L’Allemagne entrouvre la porte à une coopération nucléaire avec la France

27 mai 2025

Longtemps réticente à toute forme de soutien à l’énergie nucléaire, l’Allemagne amorce selon la Société française d’énergie nucléaire un changement de posture qui pourrait redéfinir la coopération énergétique en Europe. Alors que Berlin a définitivement fermé ses dernières centrales nucléaires en avril 2023 dans le cadre de sa politique de sortie du nucléaire (« Atomausstieg »), les responsables allemands se montrent désormais plus ouverts à un dialogue avec la France, puissance nucléaire européenne assumée.

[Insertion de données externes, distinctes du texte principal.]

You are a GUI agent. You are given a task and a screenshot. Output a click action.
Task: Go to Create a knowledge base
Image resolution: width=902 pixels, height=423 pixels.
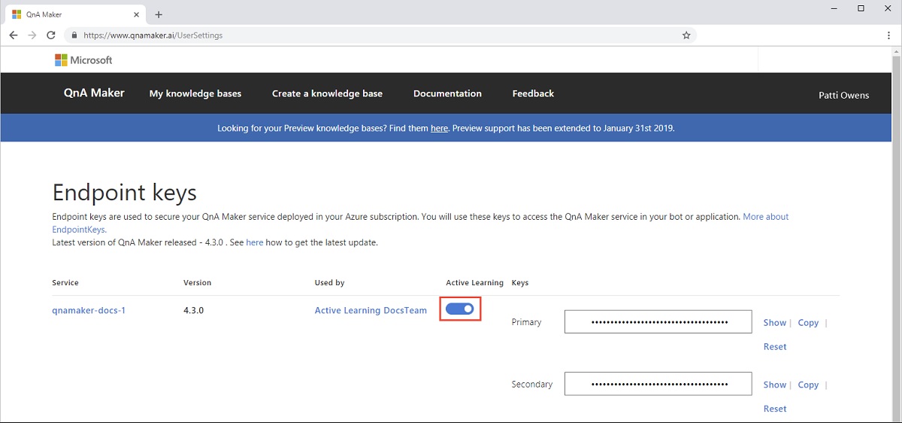pyautogui.click(x=327, y=94)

Cette inflexion intervient dans un contexte de crise énergétique prolongée et d’objectifs climatiques de plus en plus pressants. La guerre en Ukraine et la fin des importations russes ont exposé les fragilités du modèle énergétique allemand, très dépendant du gaz naturel. Cela pousse Berlin à reconsidérer certains tabous, dont celui du nucléaire civil. S’il ne s’agit pas pour l’Allemagne de relancer son propre parc nucléaire, l’idée d’une coopération technologique, scientifique et industrielle avec des partenaires comme la France est désormais envisageable.

La France, qui mène depuis plusieurs années une diplomatie proactive autour du nucléaire, notamment à travers la création de l’Alliance européenne du nucléaire, voit dans cette ouverture allemande une opportunité stratégique. Cette alliance regroupe aujourd’hui 14 États membres favorables à l’intégration de l’atome comme levier de la transition énergétique européenne.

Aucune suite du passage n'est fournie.